== Records to process

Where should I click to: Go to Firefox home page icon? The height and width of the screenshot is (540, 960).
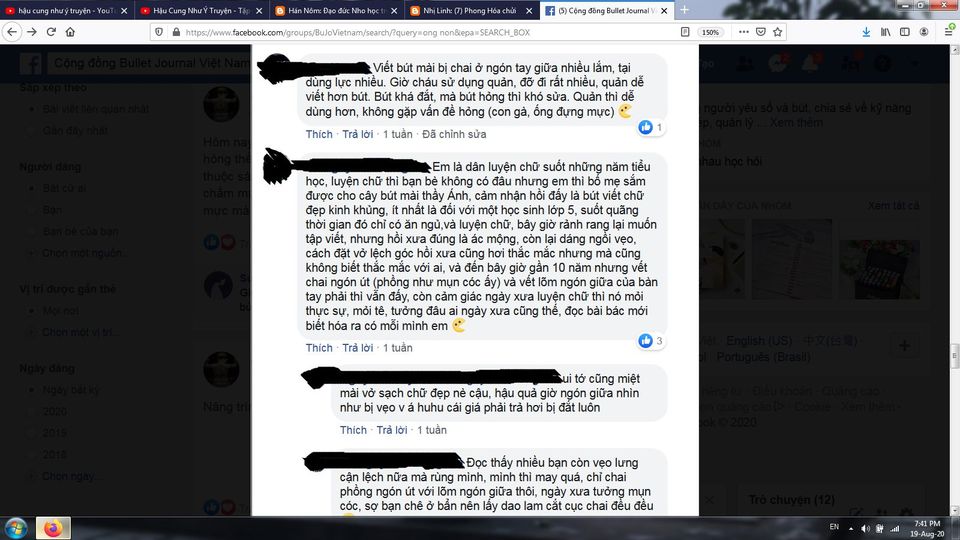70,32
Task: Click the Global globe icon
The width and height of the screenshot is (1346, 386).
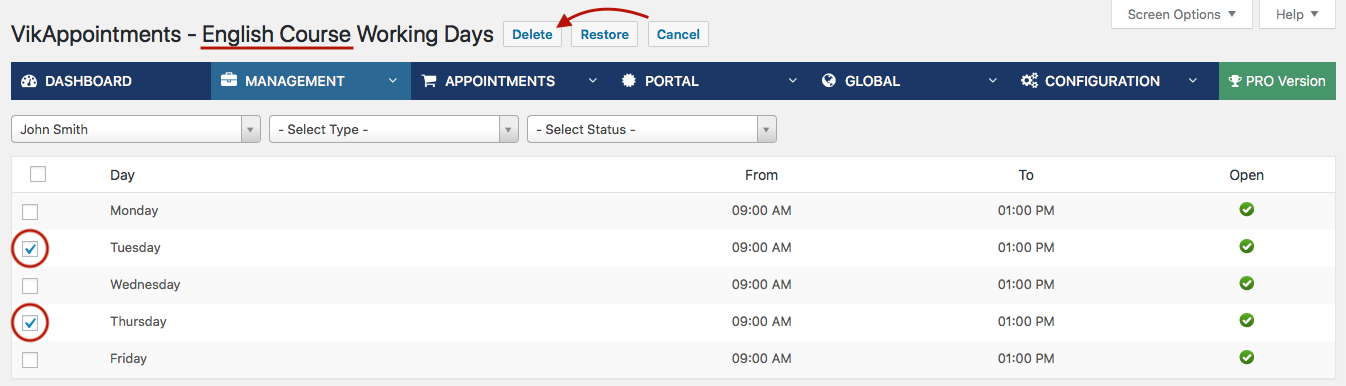Action: pos(829,81)

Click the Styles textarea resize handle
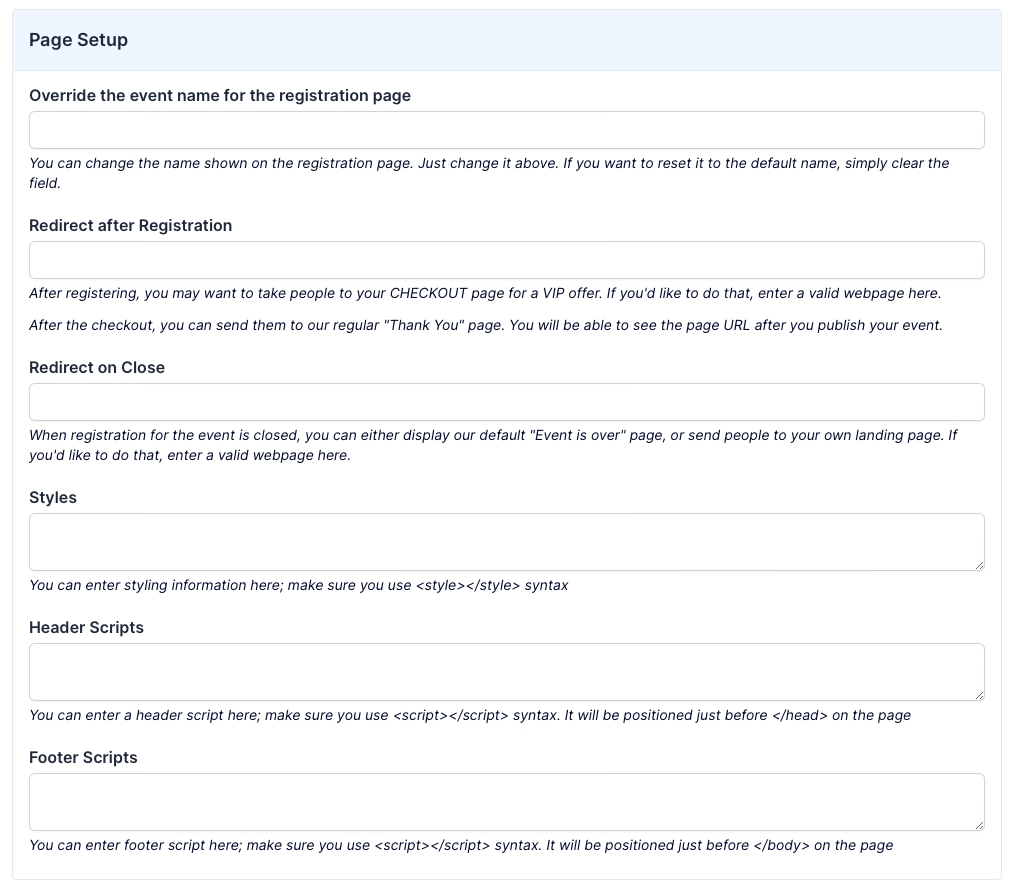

====

**Requirement:**
Could you give again precisely the lines from the one containing "Task: Click the Global globe icon" through the final line of the material above, both included, and no others, dropping the pictures?

**Task answer:**
Task: Click the Global globe icon
The width and height of the screenshot is (1346, 386).
Action: pos(829,81)

Click the Styles textarea resize handle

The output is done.